We hypothesized that sensitivity for detecting trends in time series data would be higher with line graphs that represent data via position than with stripplots that represent data via color. This hypothesis is consistent with the idea that ensemble perception builds from the perception of individual elements. If the data instead show better sensitivity with stripplots, this would suggest that color, rather than position, is better for summary tasks including detecting averages and trends (Szafir et al., 2016). This result would also suggest that worse resolution at the pairwise level (cf., Cleveland & McGill, 1985) leads to better precision at detecting information in ensembles. Such a result would have important implications for the mechanisms driving ensemble perception.

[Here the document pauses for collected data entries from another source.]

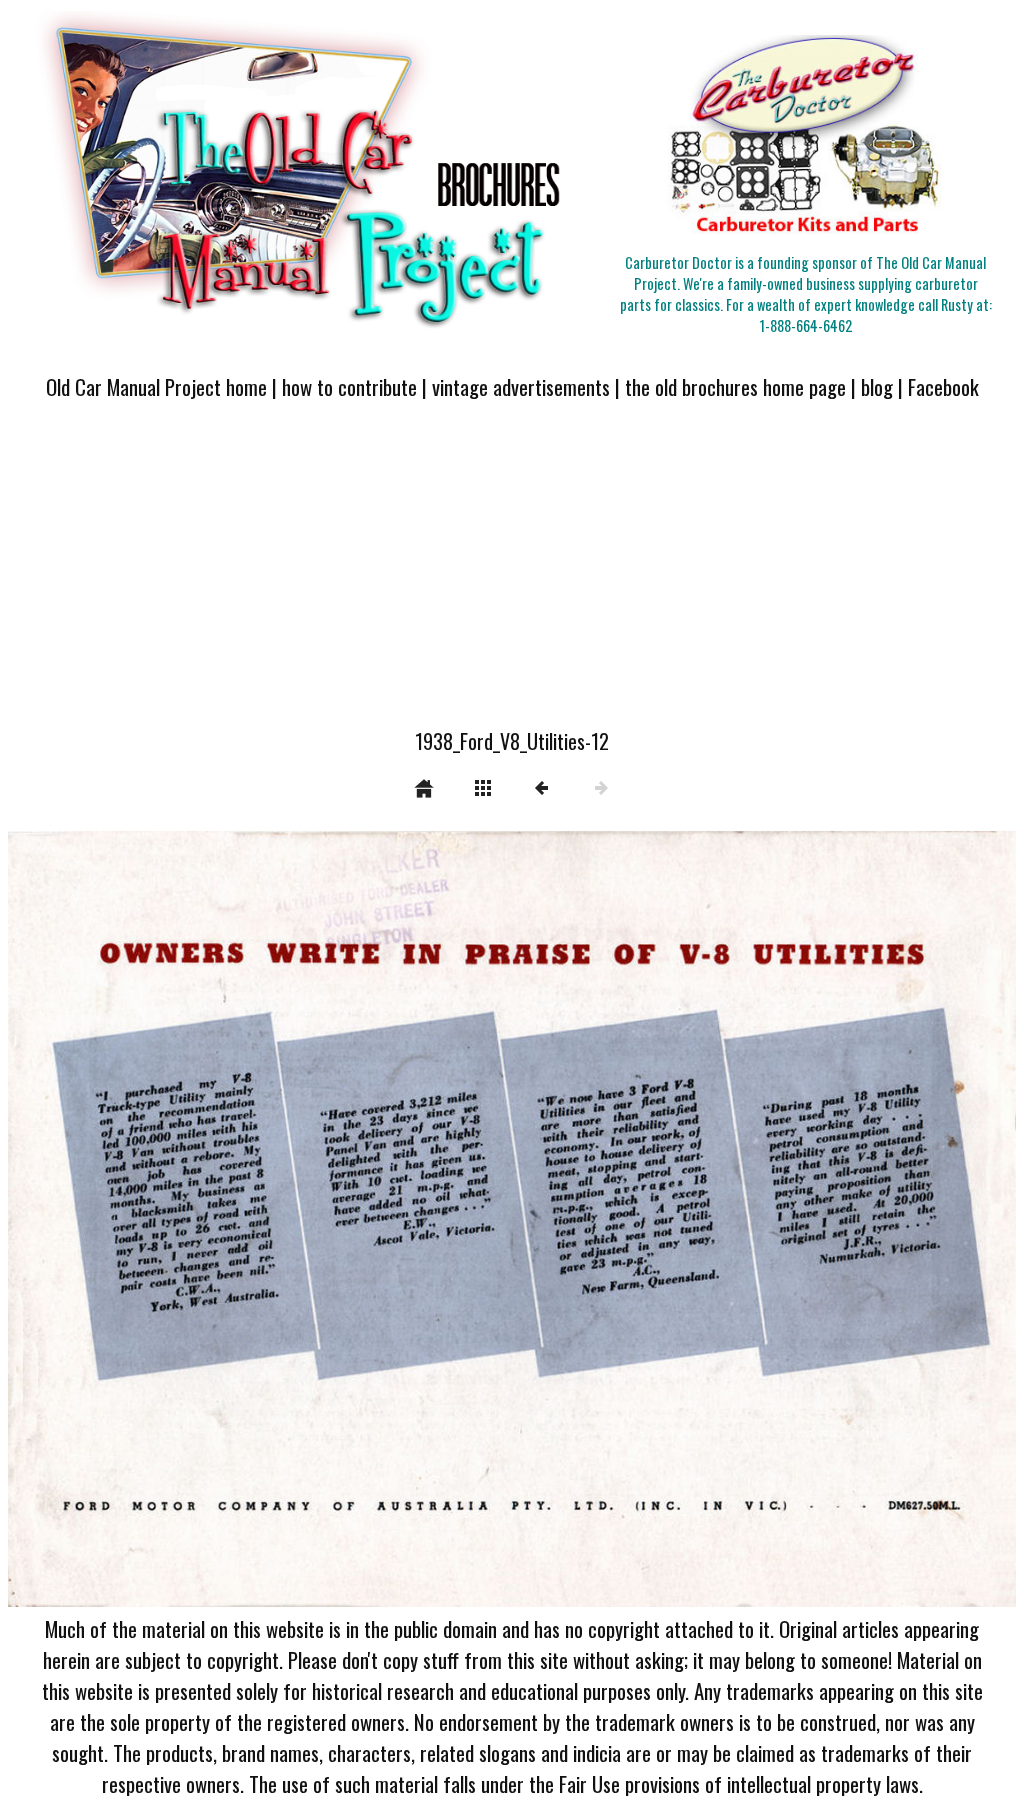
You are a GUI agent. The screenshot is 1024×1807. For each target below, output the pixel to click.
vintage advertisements (521, 386)
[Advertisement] (512, 576)
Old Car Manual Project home (156, 386)
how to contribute (349, 386)
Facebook (943, 386)
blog (877, 386)
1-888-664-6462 (806, 325)
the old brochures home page (735, 386)
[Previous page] (209, 1219)
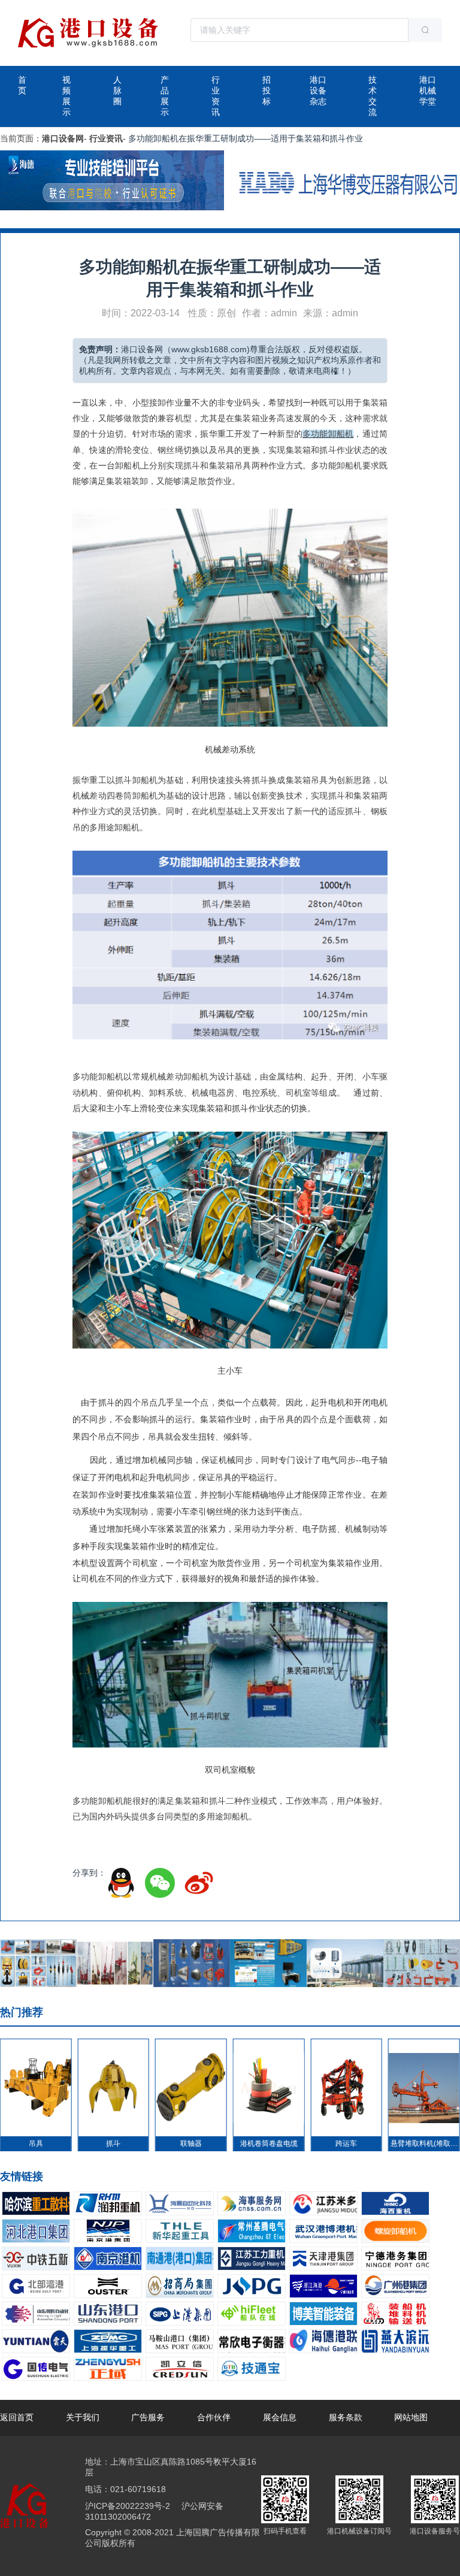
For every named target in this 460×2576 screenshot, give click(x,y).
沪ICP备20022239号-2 (127, 2506)
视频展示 (66, 96)
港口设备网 (63, 138)
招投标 (266, 90)
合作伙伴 (214, 2417)
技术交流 (372, 96)
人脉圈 (117, 90)
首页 (22, 85)
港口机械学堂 (427, 90)
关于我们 (82, 2417)
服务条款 (345, 2417)
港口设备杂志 (318, 90)
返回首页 (17, 2417)
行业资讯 (215, 96)
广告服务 (148, 2417)
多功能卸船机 (327, 434)
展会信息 (279, 2417)
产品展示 (165, 96)
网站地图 (411, 2417)
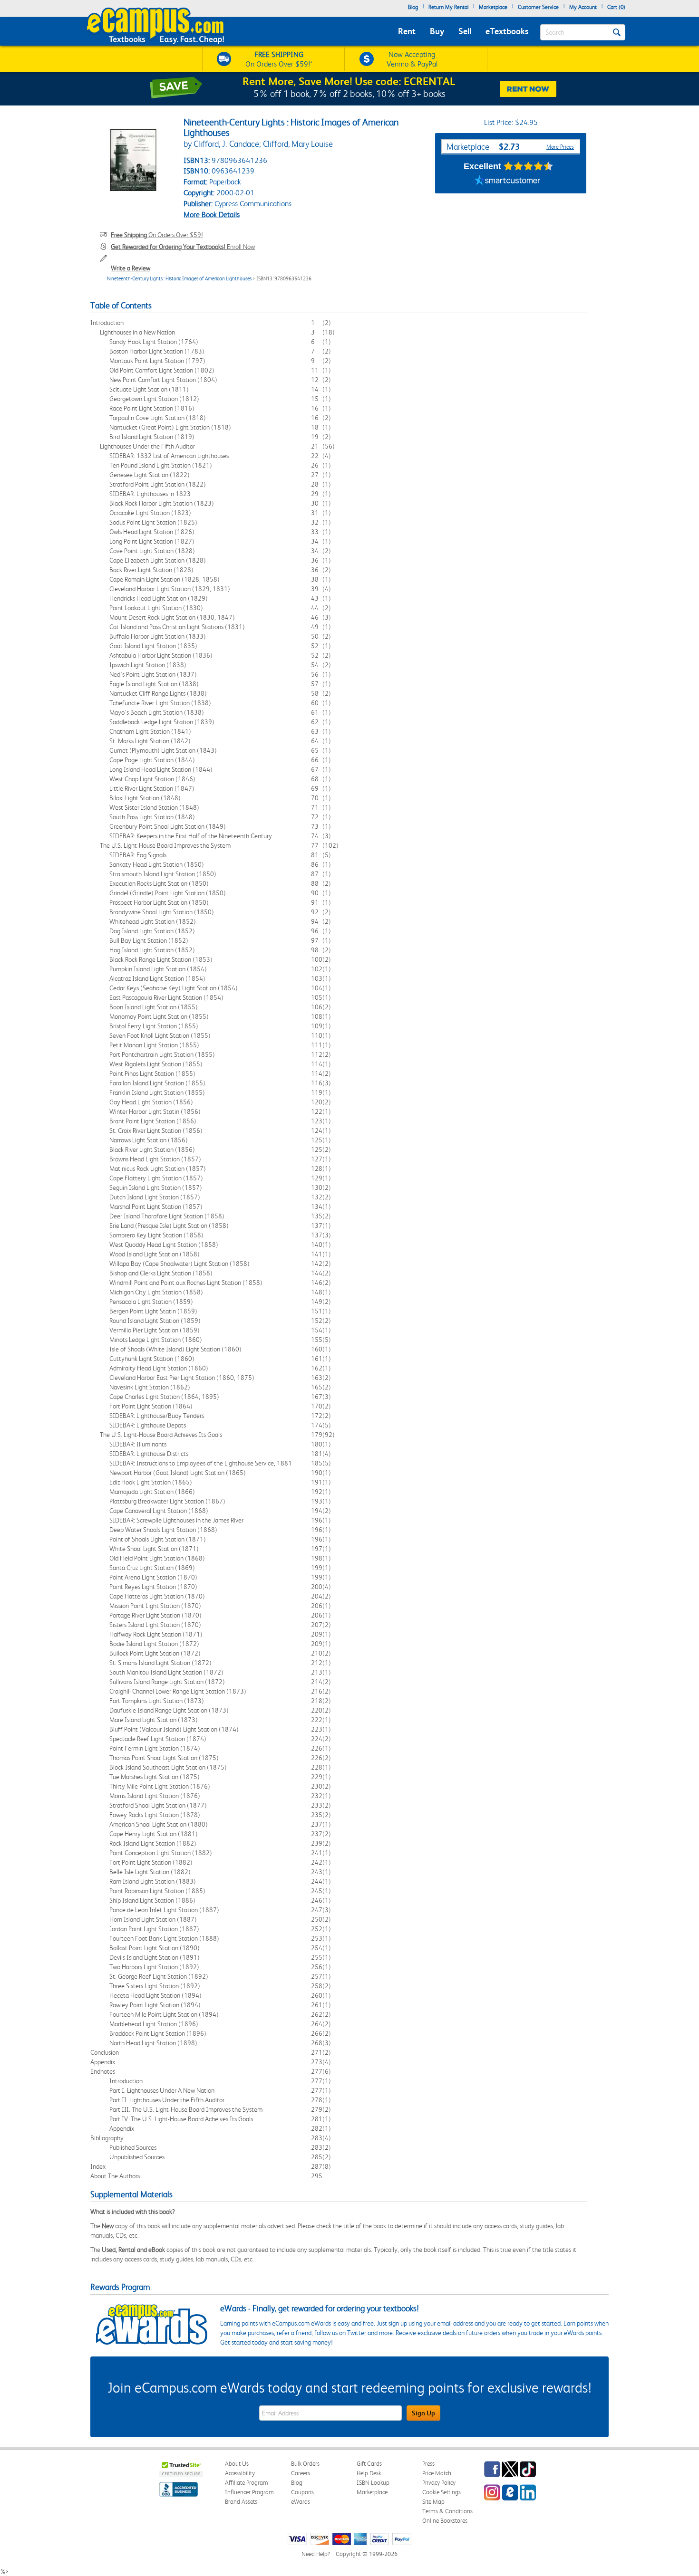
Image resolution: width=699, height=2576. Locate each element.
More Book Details (212, 214)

We also hypothesize differences in bias such that observers will be more biased to respond that the trends are increasing for stripplots versus line graphs. Such biases have not yet been explored. The current approach investigates what kinds of biases exist for the different kinds of plots and ensemble tasks. 
Method
Participants
Fifty-seven participants were recruited from Amazon's Mechanical Turk (n = 22) and the Psychology Research Participant Pool at Colorado State University (n = 35). 
Stimuli and apparatus
Stimuli were constructed in R (R Core Team, 2017). Data were simulated to create 189 datasets. Each dataset simulated temperature across 100 time points. Each dataset was constructed by simulating a trend with an intercept, slope, and exponent. Random noise was added to each dataset, and cyclical noise was added to some datasets. The equation for constructing the datasets is shown in Equation 1. Time was a vector ranging from 1 to 100. All other values were systematically manipulated parameters.  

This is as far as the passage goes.